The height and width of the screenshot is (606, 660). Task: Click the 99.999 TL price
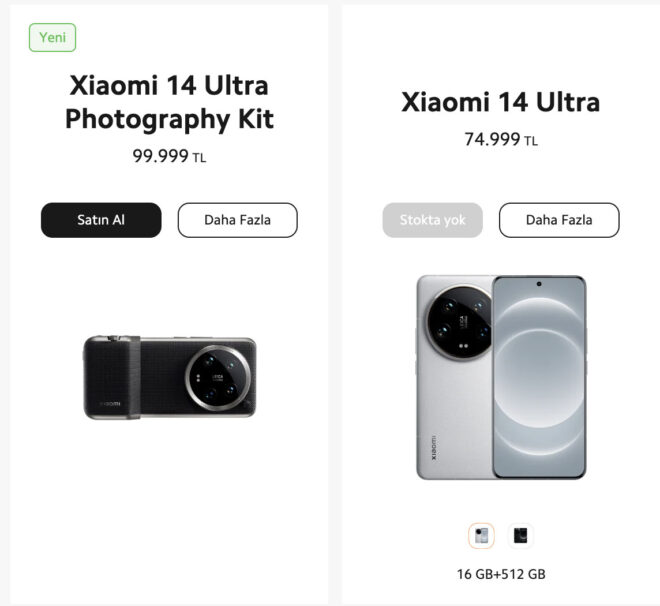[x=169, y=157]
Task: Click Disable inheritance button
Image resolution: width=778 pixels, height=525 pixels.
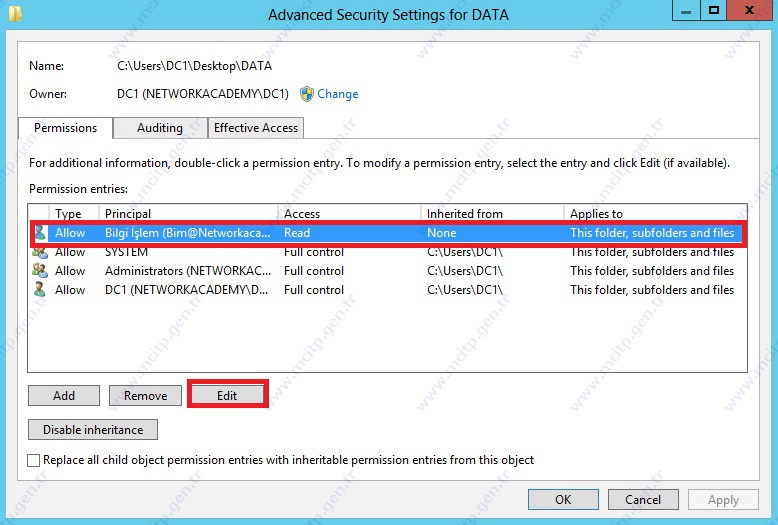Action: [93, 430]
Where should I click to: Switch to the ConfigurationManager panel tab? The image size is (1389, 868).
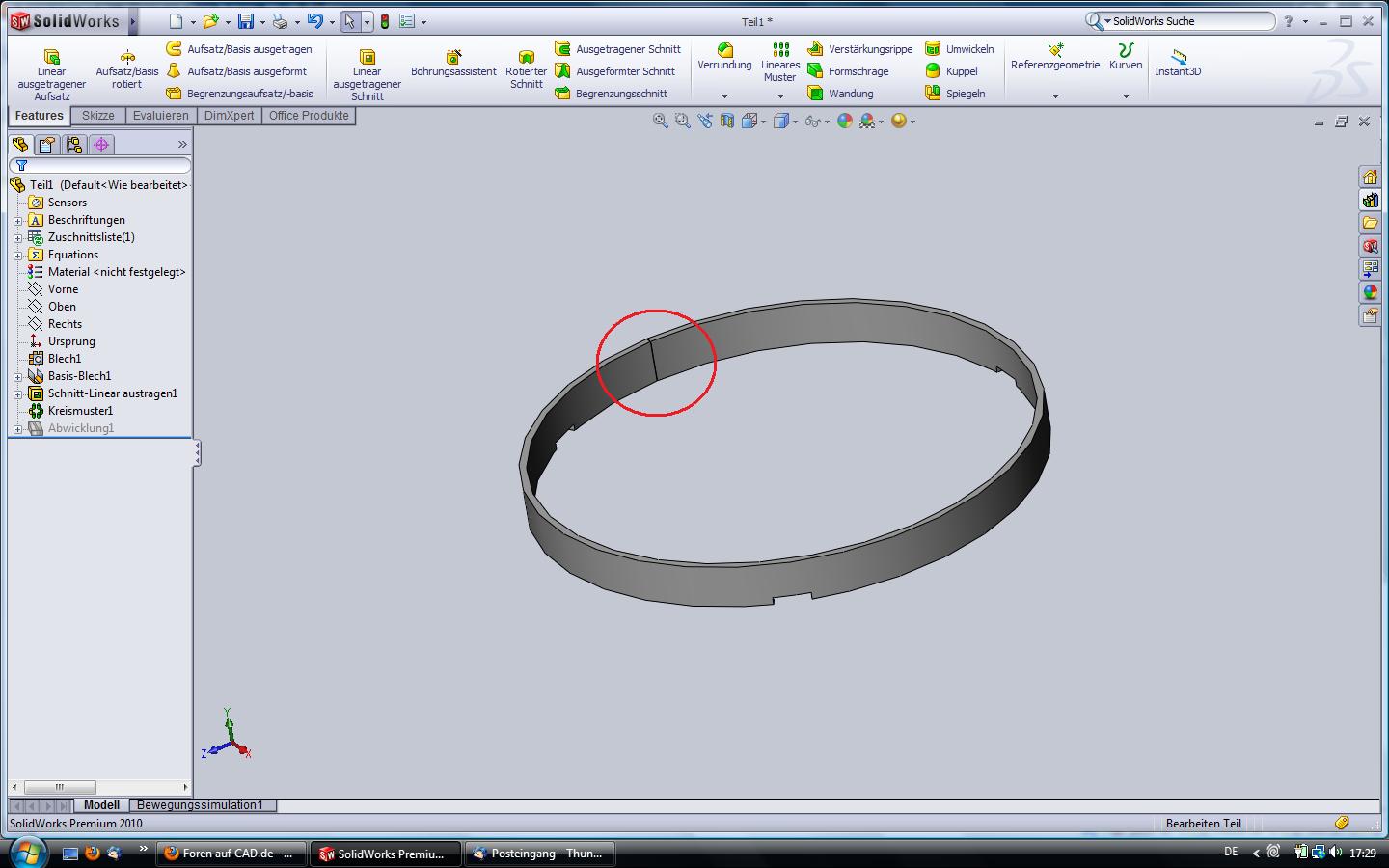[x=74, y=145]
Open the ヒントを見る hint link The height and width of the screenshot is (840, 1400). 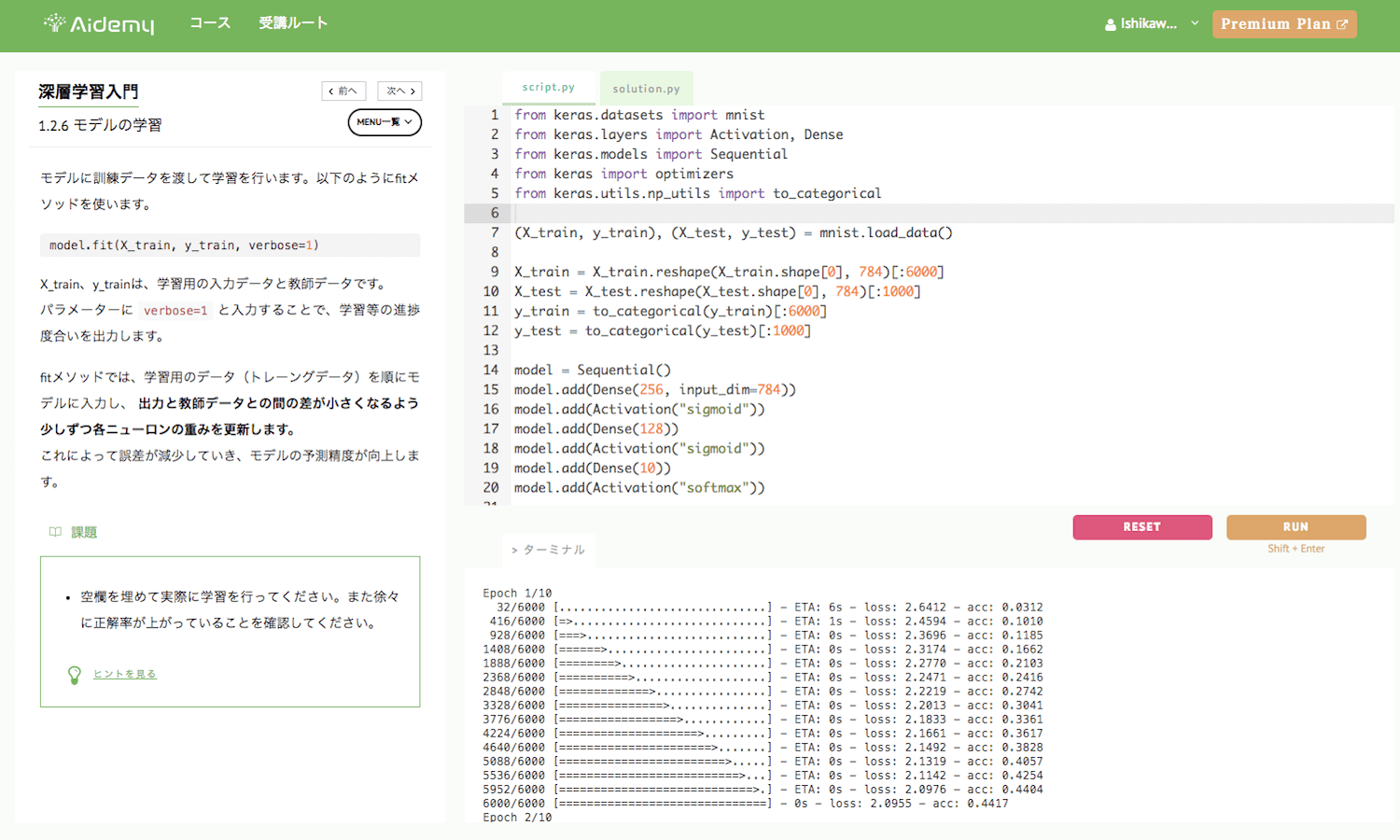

_Lavoro richiesto_: Estrai il testo di tutti i record riportando ogni riga identica all'originale. Ometti le immagini.

_Attività completata_:
The height and width of the screenshot is (606, 660). Task: Click the 99.999 TL price
[x=169, y=157]
Task: Click Disable inheritance button
Image resolution: width=778 pixels, height=525 pixels.
Action: [93, 430]
Where should I click to: Switch to the ConfigurationManager panel tab? The image size is (1389, 868).
[x=74, y=145]
Open the ヒントを見る hint link The height and width of the screenshot is (840, 1400). 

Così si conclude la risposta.